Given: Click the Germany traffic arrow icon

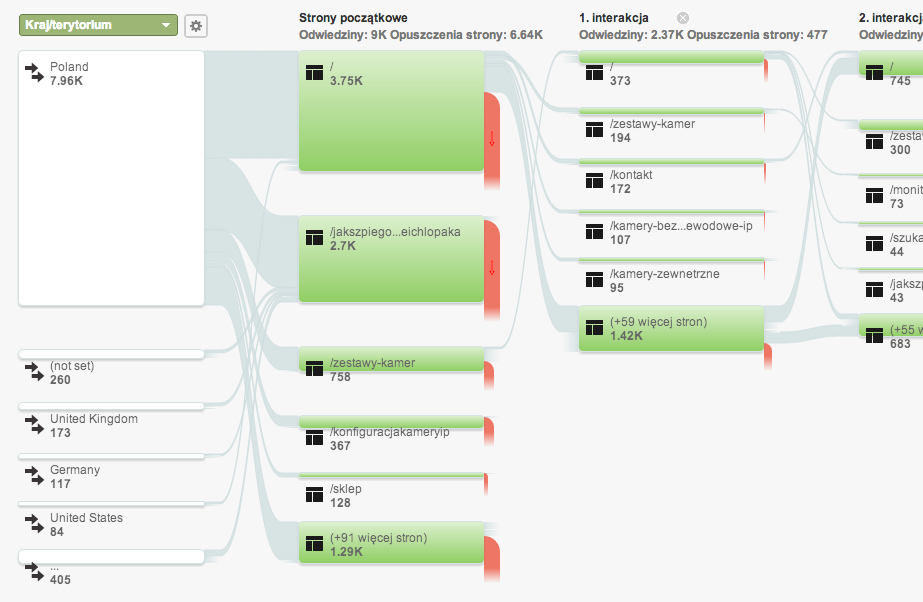Looking at the screenshot, I should click(35, 476).
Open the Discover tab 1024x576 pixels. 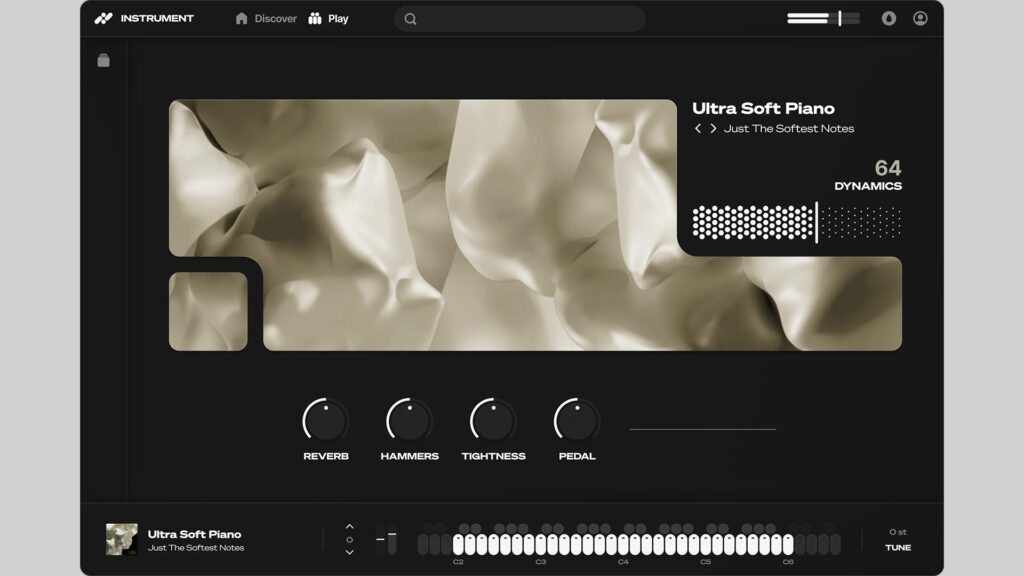(x=266, y=18)
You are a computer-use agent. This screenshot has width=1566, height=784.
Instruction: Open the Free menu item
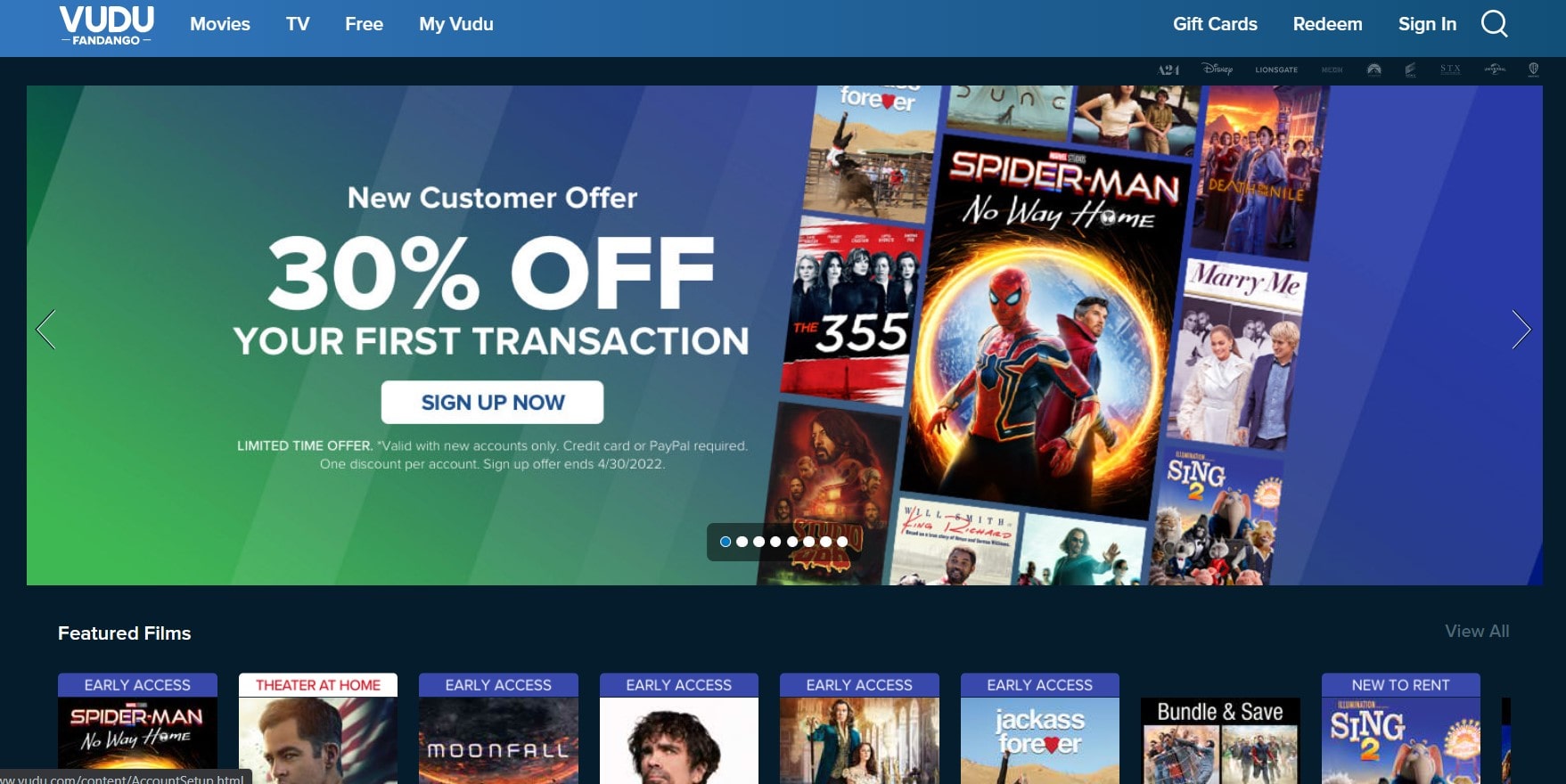coord(364,24)
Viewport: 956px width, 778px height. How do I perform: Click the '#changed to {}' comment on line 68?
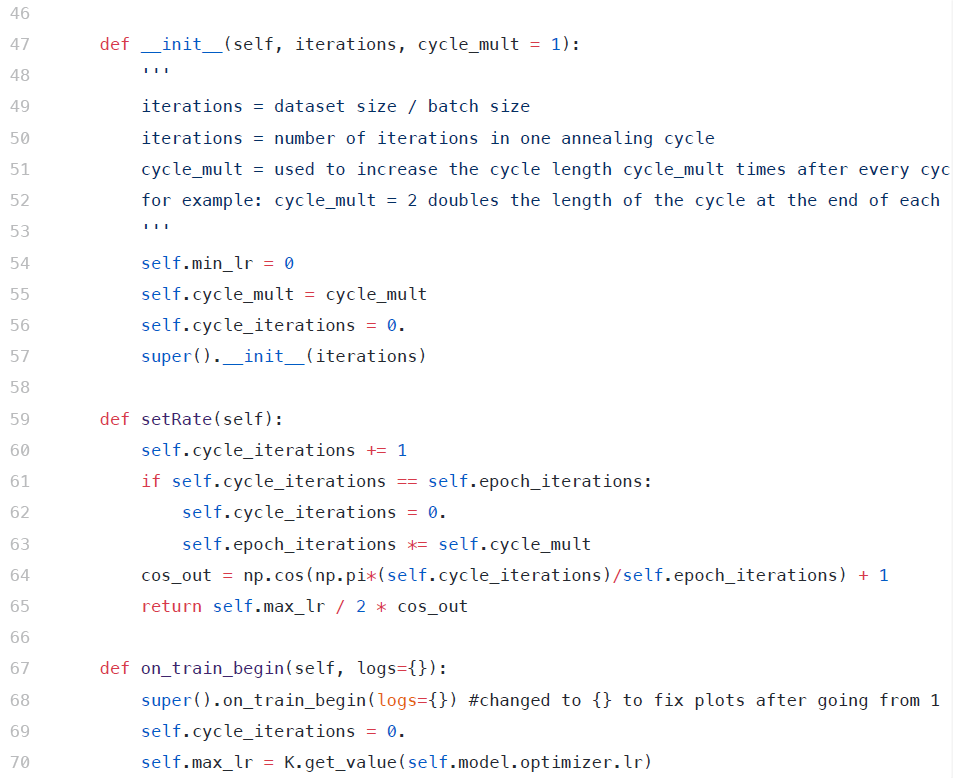pyautogui.click(x=540, y=701)
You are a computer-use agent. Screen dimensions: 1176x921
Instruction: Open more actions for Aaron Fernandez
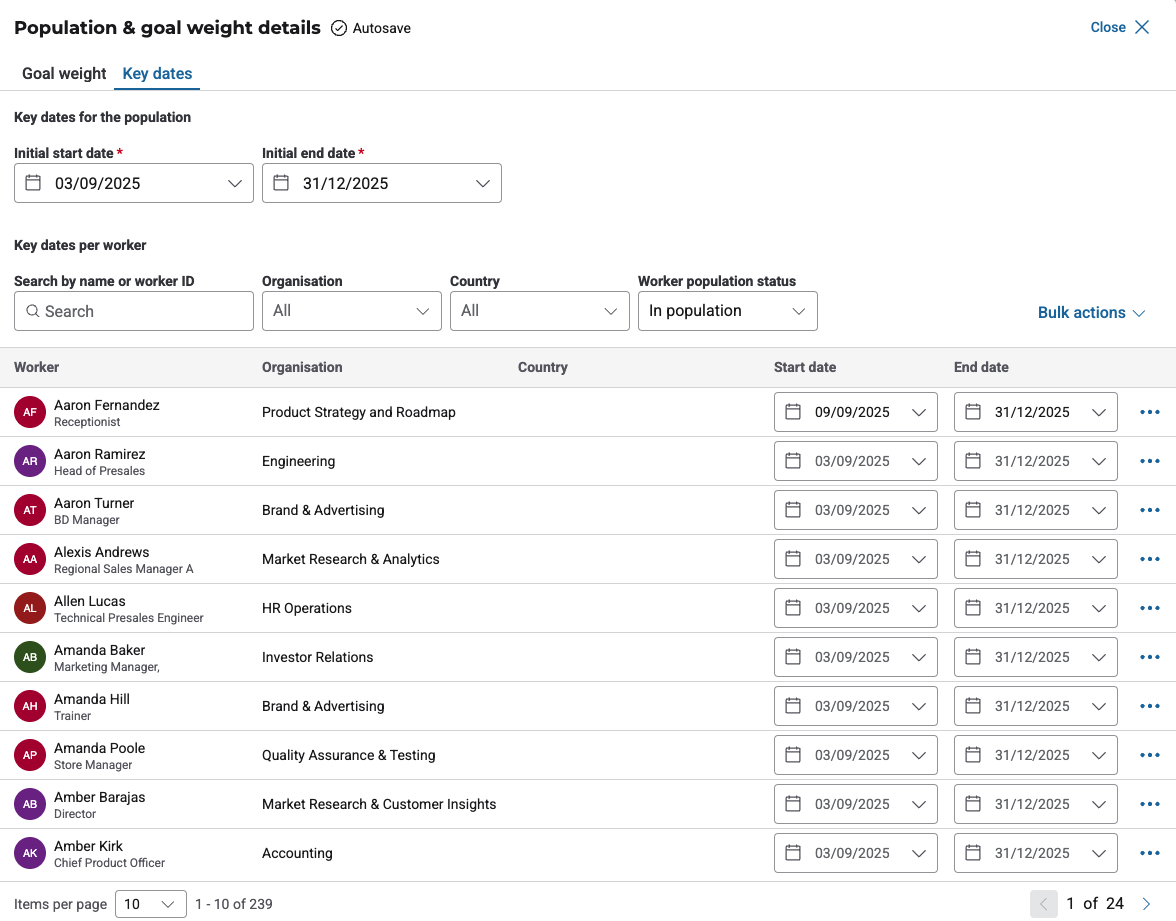pyautogui.click(x=1149, y=412)
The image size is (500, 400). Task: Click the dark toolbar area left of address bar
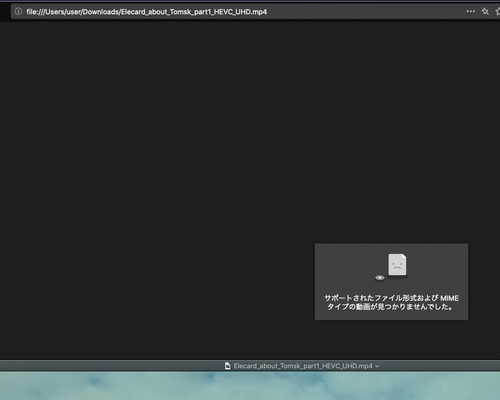pos(5,12)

* [EXERCISE GOAL]:
Retype only the lines from the one with "You are a computer-use agent. This" through the final line of the entries, please, and keep the pictures out.

* [ANSWER TO THE EXERCISE]:
You are a computer-use agent. This screenshot has width=1566, height=784.
Instruction: Open the Free menu item
coord(364,24)
Viewport: 956px width, 778px height. How do I perform: Click the '#changed to {}' comment on line 68?
pyautogui.click(x=540, y=701)
You are a computer-use agent. Screen dimensions: 1176x921
Instruction: Open more actions for Aaron Fernandez
pyautogui.click(x=1149, y=412)
The image size is (500, 400). Task: Click the dark toolbar area left of address bar
pos(5,12)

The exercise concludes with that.